Aside from staff, you should have marketing/education materials that call attention to hair loss, such as something simple like a brochure. These materials should let patients know that not only are you knowledgeable, but also that you have a passion for treating hair loss. Patients should know that they can contact your practice if they are experiencing hair loss or if they feel that their hair is not as thick as it used to be. For so many patients with hair loss, they want to be able to feel that you identify and have empathy for their hair loss. Reach out to existing patients and create access in your schedule so they can make an appointment and address their hair concerns.

Once you work your way through those internal methods, you can educate/market outside your practice. Your first move should be to your referral sources, whether it is primary care or other dermatologists who want to refer hair patients to you. Give talks to other clinicians in your area (though in the era of COVID that may need to be a Zoom talk). Many want to learn about hair loss, and people want to know that they have a resource to send patients.

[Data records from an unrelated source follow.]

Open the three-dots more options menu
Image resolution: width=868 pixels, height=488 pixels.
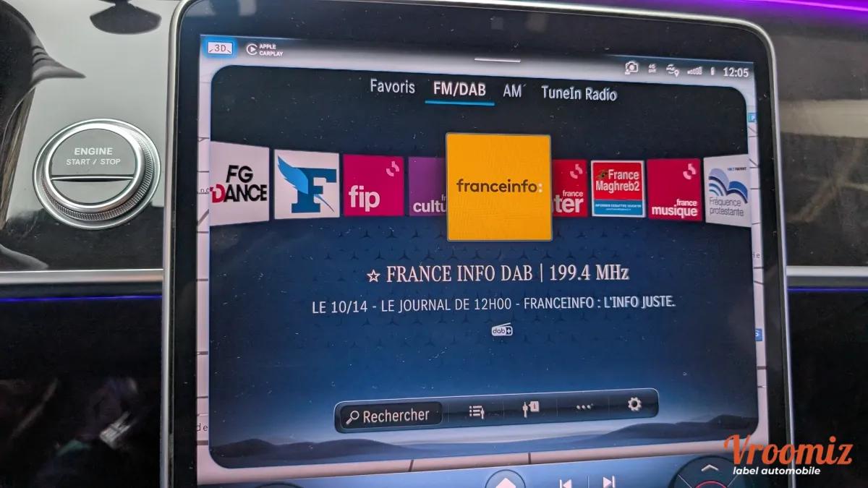(x=584, y=406)
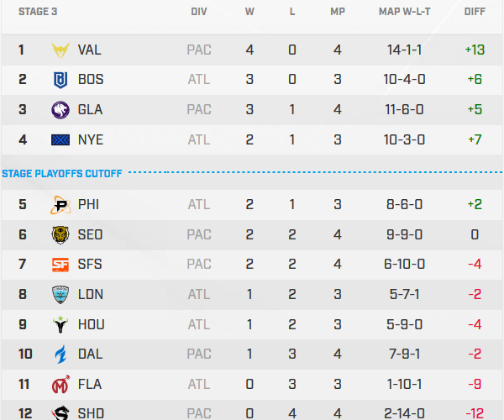Screen dimensions: 504x420
Task: Sort standings by the W column header
Action: pyautogui.click(x=249, y=13)
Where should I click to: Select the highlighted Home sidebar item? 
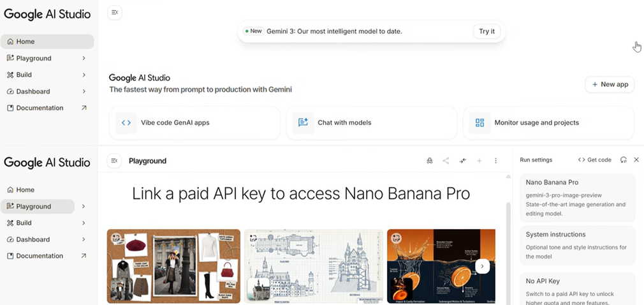pos(47,41)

It is not that hard to build a hair loss practice if you have passion for it and if you have the knowledge. It has the potential to build very quickly.

What’s the one major concept you want your peers and colleagues to take into their hair practice?
There are many different facets to hair: beauty, medical, procedural, surgical. For beauty, simple things such as having the right haircut or using the right products makes a difference. On the medical side, we need to remember the differences in treatment approach based on the diagnosis, from an androgen receptor for androgenetic alopecia vs treating an inflammatory process in cicatricial alopecia. For procedural, we should understand all of the available options, such as laser devices, PRP, exosomes, scalp micropigmentation and their benefits, even if they are not total home runs. Lastly, for surgical, if the patient is highly motivated and is a good candidate, there is a good chance they will do very well with hair transplants.